→ VORLIEGENDER AUSZUG

--

Betrachtet werden Radios mit Röhren.
(Die Ausführungen gelten entsprechend für die Mehrzahl der Geräte; einzelne Ausnahmen gibt es.)

Zunächst gibt es hier die Einkreiser (Audions mit [oder ohne] Rückkopplung und ggf. NF Stufe). Da diese Empfänger keine große Verstärkung aufweisen, gibt es keinen extra Regler für die Lautstärke. Diese wird durch eine oder gleichzeitig mehrere der folgenden Maßnahmen variiert
  • Verdrehen der Abstimmung
  • Verändern der Rückkopplung
  • Umstöpseln oder Verändern der Antennenankopplung
Da die Variation dieser Einstellungen gleichzeitig die Resonanzfrequenz des Schwingkreises beeinflußt, benötigt die richtige Einstellung eines Audions ein gewisses "Fingerspitzen-Gefühl".

Zweikreiser und Dreikreiser ("Bezirks-" bzw. "Europa"-Empfänger) haben eine so große HF-Verstärkung, daß beim Ortsenpfang Übersteuerung auftreten kann. Hier werden zusätzliche Maßnahmen zur Lautstärkeregelung (eigentlich: Steuerung! Eine Regelung ergibt sich erst unter Einbeziehung des Hörers, der auf konstante Lautstärke nachregelt.) notwendig.

Es kamen folgende Methoden zur Anwendung:
  • Veränderung der Eingangsspannung mittels Potentiometer oder Drehkondensator, Abb. 166 & 167

  • Veränderung der Eingangsspannung mittels Variometer oder Parallelpotentiometer zur Antennenspule, Abb. 168 & 169

Eine Veränderung der Antennenankopplung wirkt sich praktisch immer verstimmend auf den Eingangskreis aus.

  • Abhilfe schafft ein Differential-Drehko (bei Saba: "Wellenschleuse") zur Ankopplung der Antenne. Hierdurch läßt sich erreichen, daß der Eingangskreis praktisch nicht verstimmt wird, wenn die Ankopplung geändert wird, Abb. 170.
             
  • Als dann etwa um 1930 die Exponential-Röhren (zunächst Tetroden, später Pentoden) erfunden wurden, wurde die Lautstärkeregelung durch Veränderung des Arbeitspunktes der Regel-Röhre erreicht, Abb. 172.
Die Regelung (Einstellung) der Lautstärke erfolgte noch per Hand, da die automatische Lautstärke-Regelung (AVC, automatic volume control) noch nicht bekannt war. So gab es in D bis 1932/33 zahlreiche Empfänger ohne AVC.

--

→ DATENSÄTZE
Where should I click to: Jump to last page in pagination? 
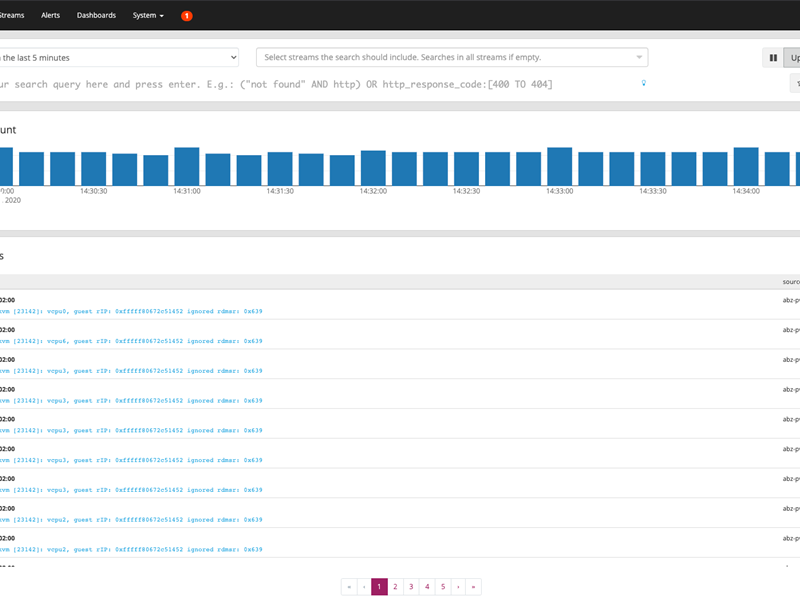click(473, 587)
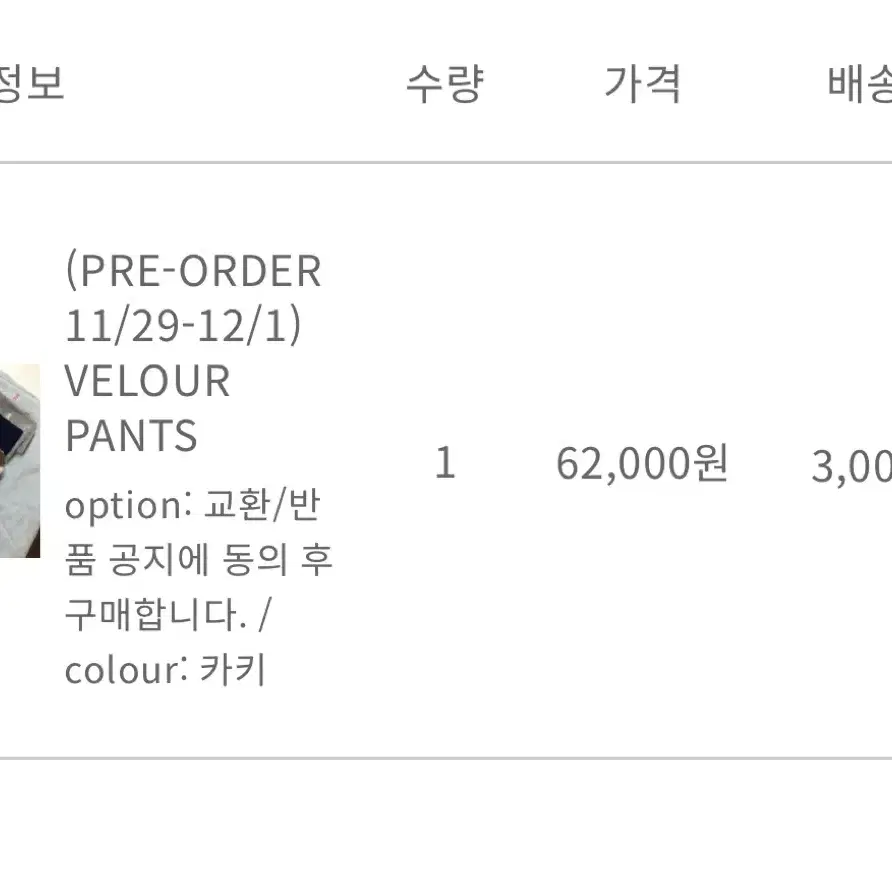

--

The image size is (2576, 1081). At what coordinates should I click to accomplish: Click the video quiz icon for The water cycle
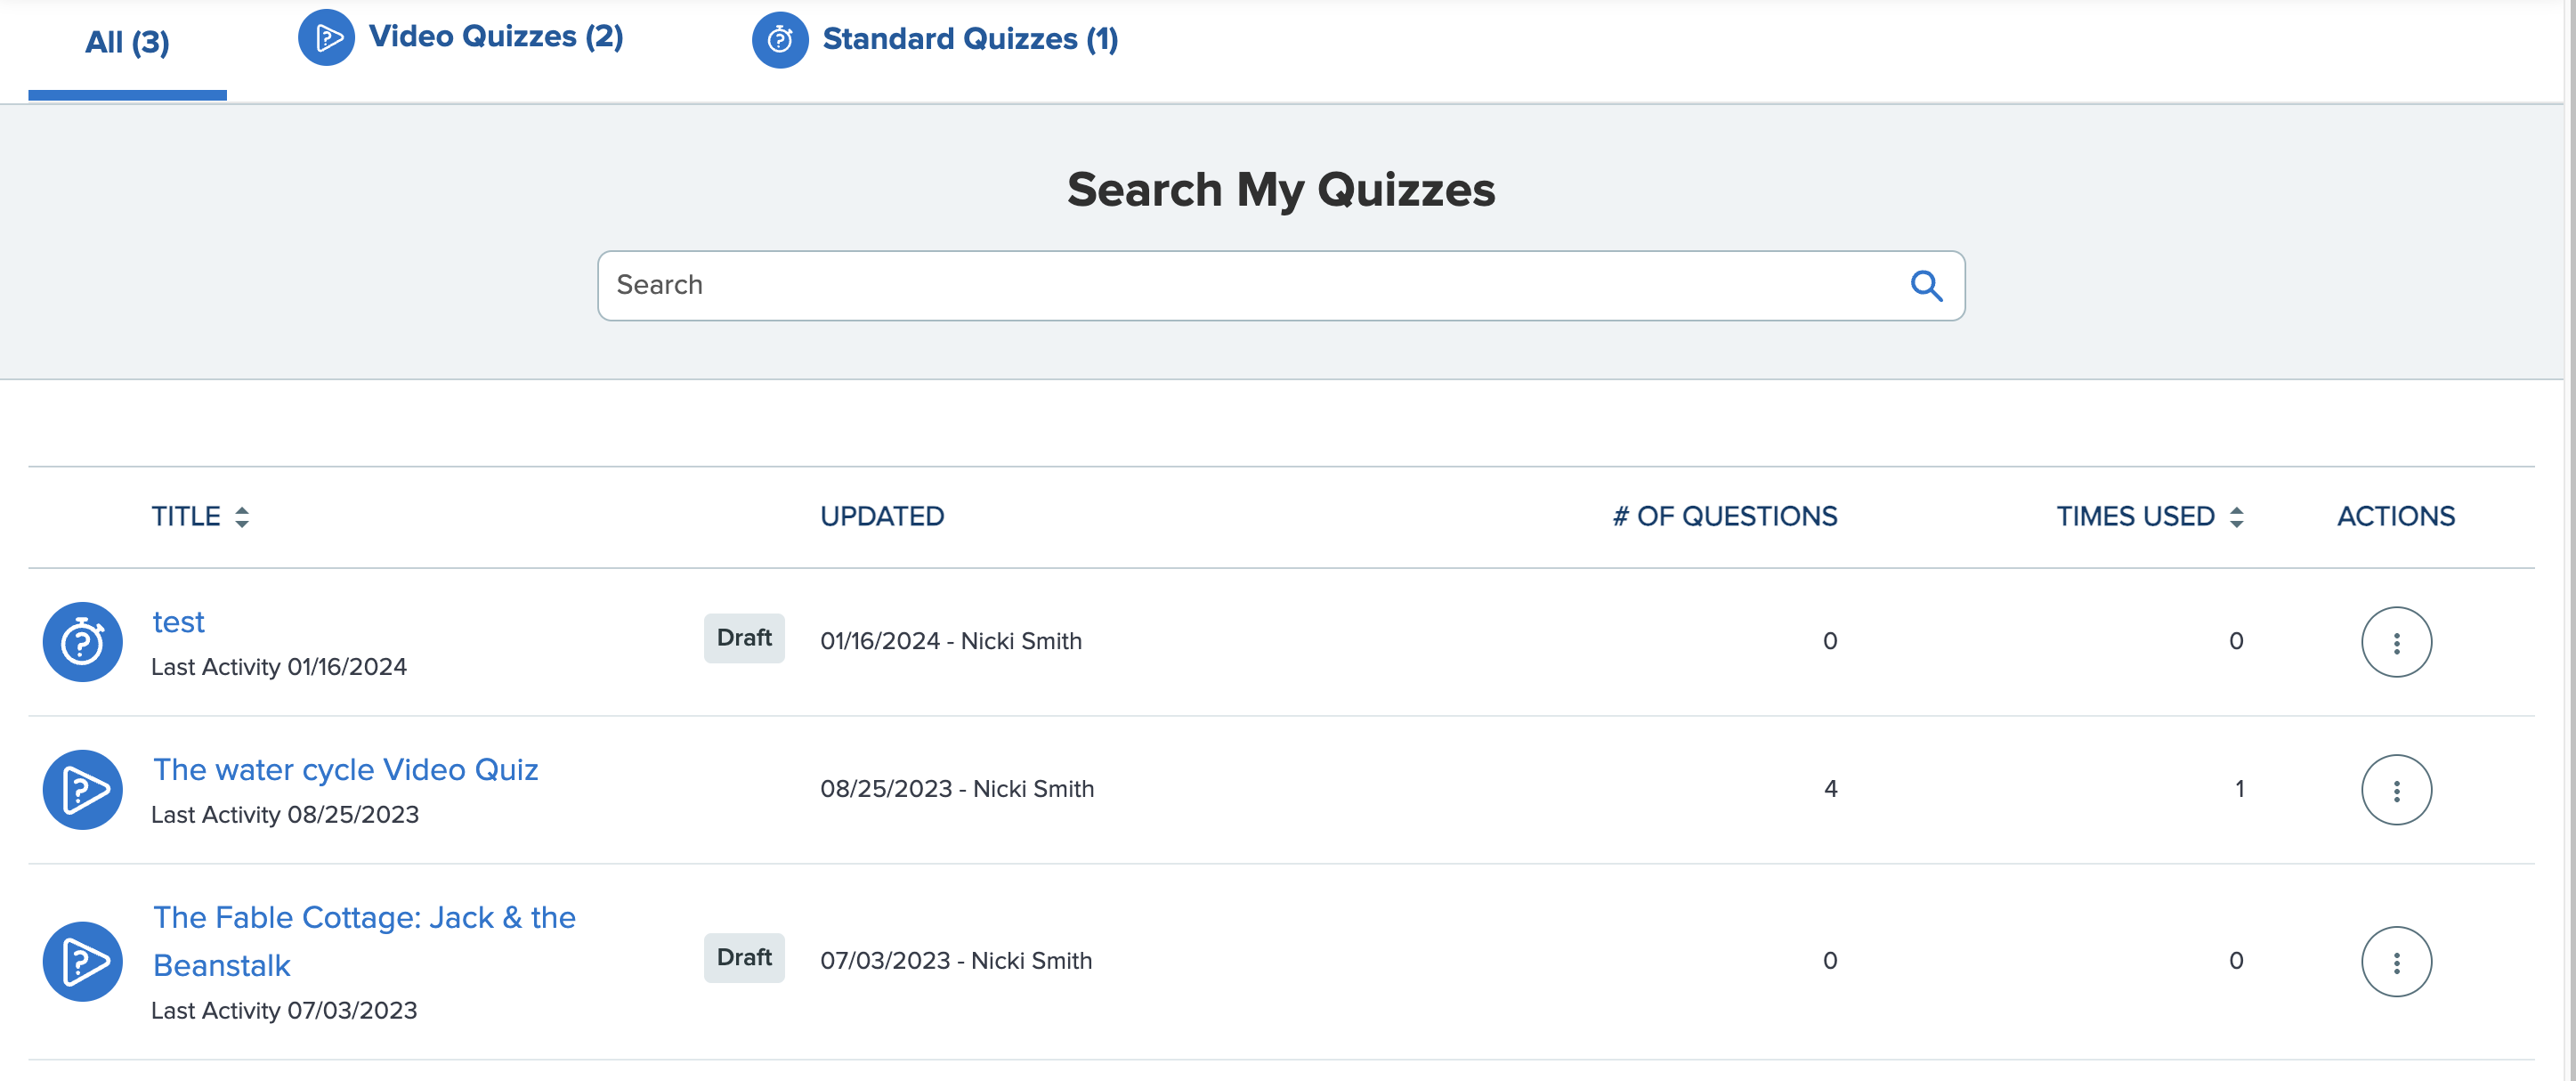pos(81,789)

--

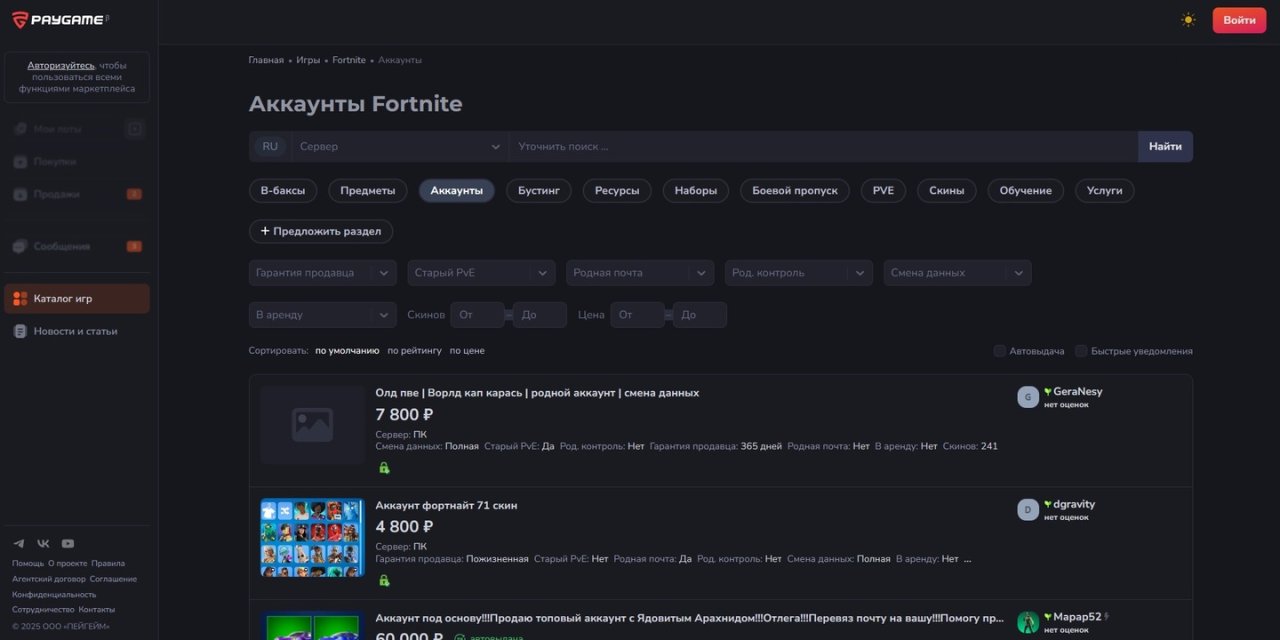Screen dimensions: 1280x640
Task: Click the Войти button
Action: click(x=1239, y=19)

--

→ ZU ERLEDIGEN
[1] Schreib aus den Datensätzen die Zeilen ab, beginnend mit der Zeile mit „Where should I“ bis einschließlich der Zeile mit „click(473, 587)“. Lass die Bilder dabei weg.
[2] Führ bitte den Text über die Lautstärkeregelung bei Röhrenradios im Anschluss an seinen letzten Satz weiter.

→ DIE ERGEBNISSE
[1]
Where should I click to: Jump to last page in pagination? 
click(473, 587)

[2]
Ein Beispiel ist die Schaltung von 46W (Siemens) = 343W (Telefunken) = Ultra-Geadem (AEG). Hier wird die variable Gittervorspannung mit Hilfe eines 5 kΩ Potentiometers in der Katodenleitung erzeugt. (Schaltbild Ausschnitt)


Dieses Poti ist Teil eines Spannungsteilers 18 kΩ, 10 kΩ, Poti 5 kΩ. Durch die gewählte Schaltung ist gewährleistet, daß auch im herabgeregelten Zustand der Röhren (wenn kaum noch Anodenstrom fließt) noch genügend Querstrom durch den Spannungsteiler fließt. Die verwendeten Röhren (RENS1214) haben eine Exponentialkennlinie.

Eine andere Variante der Handregelung ist im Staßfurt "Imperial 5W" realisiert. Hier wird nur die Größe der Schirmgitterspannung verändert. (Schaltbild Ausschnitt)



Die Regelung bezieht sich hier auf die Vorstufe und die 1. ZF-Stufe. Da die Ströme hier geringer sind, ist das Potentiometer mit 500 kΩ hochohmiger als im vorigen Beispiel. Obwohl die verwendeten Röhren (RENS1264) keine Regelröhren sind, arbeitet die Lautstärke-Einstellung immer verzerrungsfrei.

Die Handregelung findet man bei Mehrkreisern und Supern nur bei solchen Typen, die zur Demodulation ein Audion (ohne Rückkopplung) oder einen Anodengleichrichter verwenden. Sobald aber eine Diode zur Demodulation verwendet wird, wird i.a. auch eine automatische Lautstärkeregelung realisiert.